Adam Nidzgorski : l’art du lâcher prise
Peintre autodidacte, cet éducateur sportif à la retraite réinvente l’art brut. Cherchant volontairement une « déconnexion de la pensée », il produit une œuvre dépouillée, parsemée de visages aux formes simples et aux grands yeux mystérieux. A voir jusqu’au 24 octobre à Cormeilles-en-Parisis (95).
A l’image des personnages qu’il peint, son visage rond laisse toute la place à de grands yeux bleus, écarquillés et mobiles, derrière lesquelles on perçoit une vie intérieure palpitante. Adam Nidzgorski est un sensible, dirait-on.

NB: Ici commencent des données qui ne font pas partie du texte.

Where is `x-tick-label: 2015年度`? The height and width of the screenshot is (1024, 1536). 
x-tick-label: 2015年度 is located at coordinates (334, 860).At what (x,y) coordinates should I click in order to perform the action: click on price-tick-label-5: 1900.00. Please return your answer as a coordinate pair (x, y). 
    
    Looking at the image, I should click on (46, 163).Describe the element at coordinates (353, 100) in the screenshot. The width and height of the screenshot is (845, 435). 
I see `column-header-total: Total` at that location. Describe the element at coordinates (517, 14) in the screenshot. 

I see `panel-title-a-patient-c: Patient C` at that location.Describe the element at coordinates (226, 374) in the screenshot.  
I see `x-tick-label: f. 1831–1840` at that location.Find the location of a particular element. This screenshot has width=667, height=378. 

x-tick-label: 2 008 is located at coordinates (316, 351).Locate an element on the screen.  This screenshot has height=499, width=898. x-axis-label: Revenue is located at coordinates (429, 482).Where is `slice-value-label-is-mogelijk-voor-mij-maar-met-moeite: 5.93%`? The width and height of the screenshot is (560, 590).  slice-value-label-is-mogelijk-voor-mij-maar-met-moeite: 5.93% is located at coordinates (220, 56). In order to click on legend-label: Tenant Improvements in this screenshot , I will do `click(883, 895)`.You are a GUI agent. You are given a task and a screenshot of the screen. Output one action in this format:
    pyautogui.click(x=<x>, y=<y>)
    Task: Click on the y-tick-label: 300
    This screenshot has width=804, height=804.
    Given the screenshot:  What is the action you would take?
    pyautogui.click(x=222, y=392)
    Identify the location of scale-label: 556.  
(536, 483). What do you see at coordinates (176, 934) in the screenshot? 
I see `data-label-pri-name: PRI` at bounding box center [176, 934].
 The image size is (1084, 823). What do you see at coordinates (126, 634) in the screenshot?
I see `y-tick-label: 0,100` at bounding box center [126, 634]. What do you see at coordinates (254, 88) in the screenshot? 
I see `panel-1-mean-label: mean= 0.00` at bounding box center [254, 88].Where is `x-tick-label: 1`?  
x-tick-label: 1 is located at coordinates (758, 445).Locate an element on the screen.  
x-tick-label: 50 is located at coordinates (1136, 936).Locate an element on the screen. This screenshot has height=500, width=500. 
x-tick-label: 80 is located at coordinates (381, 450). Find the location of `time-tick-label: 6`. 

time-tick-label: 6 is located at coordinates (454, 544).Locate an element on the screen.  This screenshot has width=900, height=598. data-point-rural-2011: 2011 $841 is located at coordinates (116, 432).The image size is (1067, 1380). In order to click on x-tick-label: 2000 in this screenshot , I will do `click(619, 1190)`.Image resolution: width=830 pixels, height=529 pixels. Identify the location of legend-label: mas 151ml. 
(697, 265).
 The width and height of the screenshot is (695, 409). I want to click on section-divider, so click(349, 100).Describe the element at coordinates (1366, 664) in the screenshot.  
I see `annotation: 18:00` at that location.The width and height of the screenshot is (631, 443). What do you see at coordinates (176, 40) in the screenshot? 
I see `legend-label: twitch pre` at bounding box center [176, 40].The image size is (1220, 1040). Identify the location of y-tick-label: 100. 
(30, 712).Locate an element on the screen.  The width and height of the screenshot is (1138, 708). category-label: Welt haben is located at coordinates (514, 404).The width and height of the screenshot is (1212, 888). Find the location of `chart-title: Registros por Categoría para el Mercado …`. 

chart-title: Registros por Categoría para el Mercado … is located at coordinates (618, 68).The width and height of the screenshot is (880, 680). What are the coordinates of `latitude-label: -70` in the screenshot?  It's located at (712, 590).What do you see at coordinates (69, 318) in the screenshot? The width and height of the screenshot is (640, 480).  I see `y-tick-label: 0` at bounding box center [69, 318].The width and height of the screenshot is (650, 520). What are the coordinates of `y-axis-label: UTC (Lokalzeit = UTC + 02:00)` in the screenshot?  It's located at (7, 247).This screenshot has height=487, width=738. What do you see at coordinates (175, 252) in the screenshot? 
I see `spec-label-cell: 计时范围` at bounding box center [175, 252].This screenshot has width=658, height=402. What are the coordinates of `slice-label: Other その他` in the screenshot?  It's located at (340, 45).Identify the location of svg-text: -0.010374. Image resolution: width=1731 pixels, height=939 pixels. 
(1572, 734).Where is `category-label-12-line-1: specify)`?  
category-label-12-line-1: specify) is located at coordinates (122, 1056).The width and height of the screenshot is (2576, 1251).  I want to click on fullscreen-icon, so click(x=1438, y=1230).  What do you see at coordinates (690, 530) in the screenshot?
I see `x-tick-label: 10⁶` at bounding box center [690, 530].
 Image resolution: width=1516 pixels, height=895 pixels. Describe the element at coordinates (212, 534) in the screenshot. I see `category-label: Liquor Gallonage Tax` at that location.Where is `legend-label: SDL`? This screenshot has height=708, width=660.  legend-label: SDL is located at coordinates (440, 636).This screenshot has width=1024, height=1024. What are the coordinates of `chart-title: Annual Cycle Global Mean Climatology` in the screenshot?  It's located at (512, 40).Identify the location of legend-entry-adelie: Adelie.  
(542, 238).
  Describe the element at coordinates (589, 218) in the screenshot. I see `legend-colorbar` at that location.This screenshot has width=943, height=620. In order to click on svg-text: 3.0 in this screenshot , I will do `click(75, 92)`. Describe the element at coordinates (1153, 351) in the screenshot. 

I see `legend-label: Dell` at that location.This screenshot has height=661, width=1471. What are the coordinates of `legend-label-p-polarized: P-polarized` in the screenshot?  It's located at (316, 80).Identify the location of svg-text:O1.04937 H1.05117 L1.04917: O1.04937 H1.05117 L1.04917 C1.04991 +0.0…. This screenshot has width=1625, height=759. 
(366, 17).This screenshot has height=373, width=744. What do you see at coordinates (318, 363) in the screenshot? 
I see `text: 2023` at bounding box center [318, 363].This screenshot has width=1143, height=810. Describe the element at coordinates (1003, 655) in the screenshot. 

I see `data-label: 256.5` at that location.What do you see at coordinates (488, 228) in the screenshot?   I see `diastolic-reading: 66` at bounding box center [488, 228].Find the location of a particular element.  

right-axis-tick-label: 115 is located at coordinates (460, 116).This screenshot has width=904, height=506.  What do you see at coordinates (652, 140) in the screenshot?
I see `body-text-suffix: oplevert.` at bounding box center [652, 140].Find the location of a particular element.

Oui, mais refoulé dans un premier temps. Né d’immigrés polonais dans le quartier ouvrier de Cormeilles-en-Parisis, il ne côtoie ni peinture, ni livres, et il lui est interdit de devenir danseur. S’exprimant d’abord par le corps, il est devenu professeur d’éducation physique, et ne commence à manier un pinceau qu’à 30 ans.
Sans titre – 2009
Les formes simples qui en surgissent sont incomprises: on lui reproche de dessiner comme un enfant. « On dit parfois de mes dessins qu’il n’y a pas de perspective, pas d’oreilles… mais ce sont des choses qui n’ont pas d’importance pour moi, je n’y fais pas attention. Il faut quelque chose qui m’émeut. » Il poursuit, et se fait exposer très vite, en 1965, en Tunisie, puis en France. Vient ensuite le groupe d’artistes post-68 « Concordance« , qui s’attache à réfléchir sur la place de l’art dans la société. Aujourd’hui à la retraite, il en est encore étonné: « Le processus s’est mis en marche je ne sais trop comment, confie-t-il modestement, et pour moi la peinture est toujours un mystère. »
La gravité de la vie.
Et indéniablement, le mystère plane aussi pour le spectateur. Pas de titre, rarement de décor, des traits réduits au minimum, l’interprétation est ouverte. Cela évoque l’art brut, sa spontanéité et ses émotions. Ces grands yeux ronds au regard effaré ou accusateur semblent, en nous fixant ainsi, nous renvoyer à notre propre étrangeté, à notre condition incomprise d’être humain. « Souvent les gens disent que ce que je fais est triste, mais moi j’y vois plutôt de la gravité, la gravité de la vie, » explique Adam Nidzgorski, d’un air subitement grave lui aussi.
Alors devant l’extérieur qui semble si effrayant, ces figures colorées se protègent, serrent leurs corps maladroits, se rétractant dans l’espace du tableau. Souvent, ils sont deux, une mère et un enfant. « Je crois que c’est un besoin que j’ai eu : j’ai reçu énormément d’amour de ma mère, qui ne savais ni lire ni écrire, mais qui m’a permis de dépasser toutes les difficultés de la vie. je crois que c’est ce que je trouve de plus beau, la relation de la mère à l’enfant.«
Ces personnages obsessionnels se déclinent sur les supports les plus divers, du papier recyclé à l’assemblage de tissus, en passant par le papier d’aluminium et la laine tissée. Un mélange des matières et une déconstruction progressive du sujet qui font que, malgré une continuité évidente, Adam Nidzgorski sait se renouveler. Si bien que l’on rencontre, incarnés par les mêmes figures, aussi bien des farandoles d’allégresse que des idoles religieuses évoquant l’art byzantin.
Quête spirituelle
Déconcertant, le peintre ne se fait que médium d’un message qui le dépasse. « Je n’ai rien derrière la tête, j’ai tout en moi. Mais quand je termine un dessin, je ne sais pas ce qu’il s’est passé. J’ai l’impression que c’est seulement ma main. »
Une déconnexion totale de la pensée, qu’il revendique pour lui-même, car « dans le vide il y a tout« , rappelle-t-il sagement en citant le bouddhisme ; mais aussi pour les autres. « Je veux que le spectateur enlève son masque et regarde mes tableaux avec émotion, sans chercher les codes de l’art. »
Cet homme au sourire animé fait de la peinture son chemin vers le sacré, une façon d’approcher ce « quelque chose que l’on ne connaît pas« . Avec pudeur, Adam Nidzgorski frappe à la porte de la vie, d’une spiritualité, et de la peinture. Pari réussi.
Jusqu’au 24 octobre à la salle Lamazière, Cormeilles-en-Parisis (95), à 20 minutes de Paris depuis la gare Saint Lazare (ligne L).